Ireland was wonderful, especially the time we spent in the west on the Dingle Peninsula in a many-windowed house that looked out on the Blasket Islands and the tumultuous Atlantic. We were ferried to the Great Blasket, where Irish was spoken right up until the island was abandoned in the 1950s. Some of the crumbling stone cottages that dimple the island’s nearly vertical landscape are being restored as tourist attractions. The views are dramatic and the ruins humbling. But how people could have lived there for centuries boggles the mind, since you need the stamina and agility of goats, or the blind obedience of sheep, to manage its insanely steep terrain.
We had flown into Dublin, rented three cars for the three families involved in the pilgrimage, and checked in, jetlagged, at the Croke Park Hotel. As it turns out, Croke Park is famous for two things. Across the street from the hotel sits the colossal Croke Park stadium, home to the Gaelic Athletic Association. The stadium, the third largest in Europe, seats more than eighty thousand. On Sundays it usually hosts a game of hurling, an ancient and wildly popular sport that seems to be part soccer (there are goals and goalies), part lacrosse (the players use wooden sticks to pick up the ball, and to carry or hit it), and part rugby (you can also score by batting the ball between elevated goalposts). Hurling has deep cultural significance for the Irish: some form of the game has reputedly been played on the island since prehistoric times. Croke Park is also infamous for being the site of “Bloody Sunday,” when British soldiers, in retaliation for murders committed by Irish revolutionaries, killed fourteen unarmed civilians during a match on November 21, 1920.
As it happens, the Leinster Championship final between Galway and Wexford was being played the day we arrived.
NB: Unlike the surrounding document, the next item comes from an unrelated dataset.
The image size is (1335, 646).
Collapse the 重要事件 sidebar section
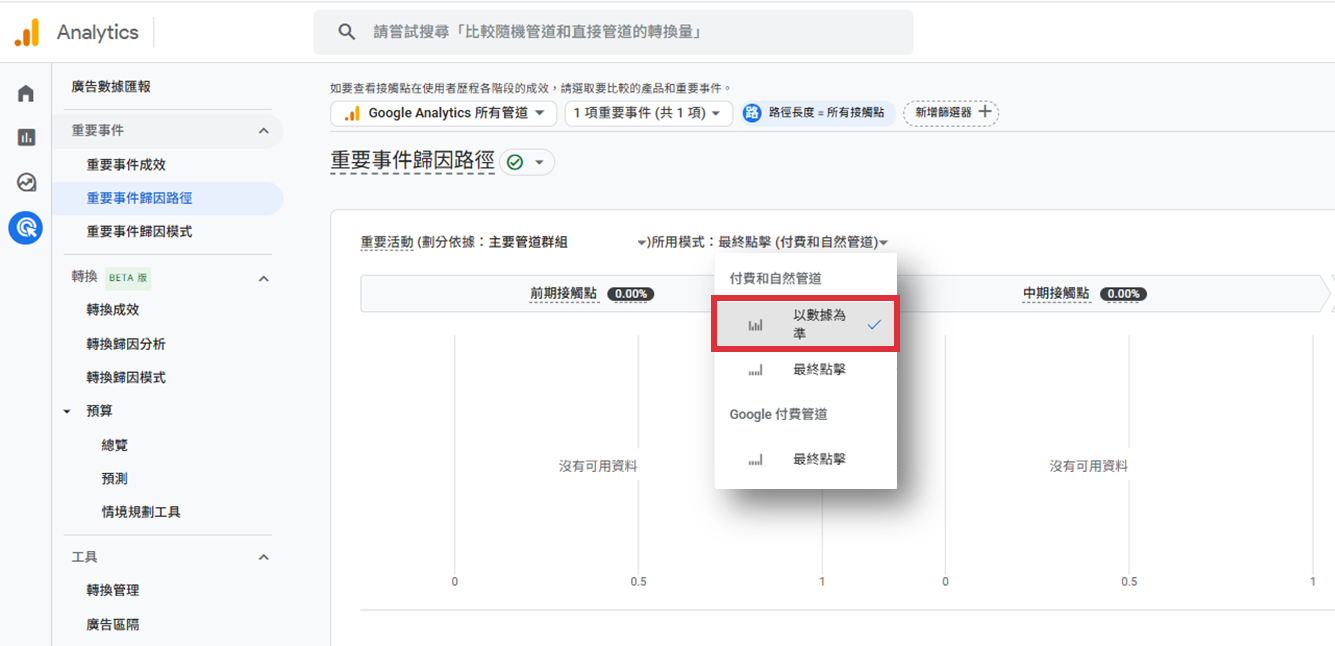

Curious about the enormous crowd and the sport, we bought tickets and climbed unsteadily to our seats in the nosebleed section. The first thing that strikes you about hurling is how vast the playing field is, usually 150 yards long and 100 yards wide. There are fifteen helmeted players on each side, and each squad was led onto the field by a marching band. The hurlers seemed to be able to effortlessly bat the ball eighty yards at a time. It’s a contact sport, and things can get belligerent. Just as fascinating as what was happening on the pitch was the enthusiasm and tribalism of the crowd. We were surrounded by Galway fans, young men and women who seemed to be on dates, who had traveled quite a distance, and who rooted passionately for their team. Watching a sport one can just barely understand while seated among a knowledgeable and boisterous group of devoted fans is actually a lot of fun. The romance of sport, especially for the young, brings back many fond memories for someone like me, who spent a good deal of time as an adolescent and young adult pursuing ambitions on the playing field.